Your goal –
Copy out every line below that contains the word "pair".

Records –
[start]

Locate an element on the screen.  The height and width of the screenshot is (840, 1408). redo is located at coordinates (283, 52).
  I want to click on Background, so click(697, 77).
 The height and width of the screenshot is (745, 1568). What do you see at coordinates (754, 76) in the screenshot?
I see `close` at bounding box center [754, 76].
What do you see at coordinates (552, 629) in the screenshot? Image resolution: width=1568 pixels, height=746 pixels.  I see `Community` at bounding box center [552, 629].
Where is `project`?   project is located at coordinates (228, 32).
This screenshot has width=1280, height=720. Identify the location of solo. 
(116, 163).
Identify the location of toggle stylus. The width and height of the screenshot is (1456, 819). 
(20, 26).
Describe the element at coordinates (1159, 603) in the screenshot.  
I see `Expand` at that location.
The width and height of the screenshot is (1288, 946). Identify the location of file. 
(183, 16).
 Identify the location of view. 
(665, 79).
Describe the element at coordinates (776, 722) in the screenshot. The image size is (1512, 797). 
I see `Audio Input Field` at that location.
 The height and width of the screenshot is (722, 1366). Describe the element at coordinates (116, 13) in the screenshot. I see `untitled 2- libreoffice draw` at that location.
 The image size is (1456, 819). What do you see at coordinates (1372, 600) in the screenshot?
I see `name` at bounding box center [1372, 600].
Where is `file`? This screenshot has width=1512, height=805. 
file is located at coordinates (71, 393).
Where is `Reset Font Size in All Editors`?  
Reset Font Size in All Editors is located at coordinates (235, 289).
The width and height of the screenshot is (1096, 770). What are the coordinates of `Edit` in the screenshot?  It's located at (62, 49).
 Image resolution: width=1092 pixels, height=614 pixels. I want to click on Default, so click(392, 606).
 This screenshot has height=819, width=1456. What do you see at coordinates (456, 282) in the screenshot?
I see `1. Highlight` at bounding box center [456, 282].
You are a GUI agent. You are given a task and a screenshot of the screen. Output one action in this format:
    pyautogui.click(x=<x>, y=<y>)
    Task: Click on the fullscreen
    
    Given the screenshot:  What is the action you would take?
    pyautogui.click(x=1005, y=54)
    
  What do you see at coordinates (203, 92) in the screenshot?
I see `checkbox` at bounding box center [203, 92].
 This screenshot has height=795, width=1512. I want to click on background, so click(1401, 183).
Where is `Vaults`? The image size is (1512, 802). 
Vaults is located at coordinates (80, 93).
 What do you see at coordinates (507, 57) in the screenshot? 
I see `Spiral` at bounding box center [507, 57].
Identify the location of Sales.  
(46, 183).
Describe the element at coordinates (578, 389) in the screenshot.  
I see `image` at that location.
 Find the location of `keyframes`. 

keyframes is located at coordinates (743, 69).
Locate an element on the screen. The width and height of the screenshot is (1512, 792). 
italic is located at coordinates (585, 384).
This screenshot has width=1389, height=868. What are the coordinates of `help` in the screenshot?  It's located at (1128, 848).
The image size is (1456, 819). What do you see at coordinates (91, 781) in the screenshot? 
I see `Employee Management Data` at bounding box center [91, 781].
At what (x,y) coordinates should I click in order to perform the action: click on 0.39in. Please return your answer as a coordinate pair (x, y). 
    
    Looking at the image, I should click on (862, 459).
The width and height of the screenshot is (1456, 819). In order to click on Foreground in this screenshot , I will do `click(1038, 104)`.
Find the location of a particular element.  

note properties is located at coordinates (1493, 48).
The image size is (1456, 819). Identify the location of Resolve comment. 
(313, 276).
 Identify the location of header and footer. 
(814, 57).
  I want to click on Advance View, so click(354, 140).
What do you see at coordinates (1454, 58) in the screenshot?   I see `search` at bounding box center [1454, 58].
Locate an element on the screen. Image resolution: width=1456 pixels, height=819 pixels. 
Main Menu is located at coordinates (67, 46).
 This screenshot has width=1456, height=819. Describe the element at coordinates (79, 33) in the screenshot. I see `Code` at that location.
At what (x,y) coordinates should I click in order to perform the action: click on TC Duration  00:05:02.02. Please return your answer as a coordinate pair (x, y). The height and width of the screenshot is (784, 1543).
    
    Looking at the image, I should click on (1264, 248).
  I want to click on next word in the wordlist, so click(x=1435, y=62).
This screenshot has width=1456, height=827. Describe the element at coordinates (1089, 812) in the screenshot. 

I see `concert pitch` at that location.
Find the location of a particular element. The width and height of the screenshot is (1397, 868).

[end]

Complete output –
At what (x,y) coordinates should I click in order to perform the action: click on 0.39in. Please return your answer as a coordinate pair (x, y). 
At what (x,y) coordinates should I click in order to perform the action: click on TC Duration  00:05:02.02. Please return your answer as a coordinate pair (x, y). The height and width of the screenshot is (784, 1543).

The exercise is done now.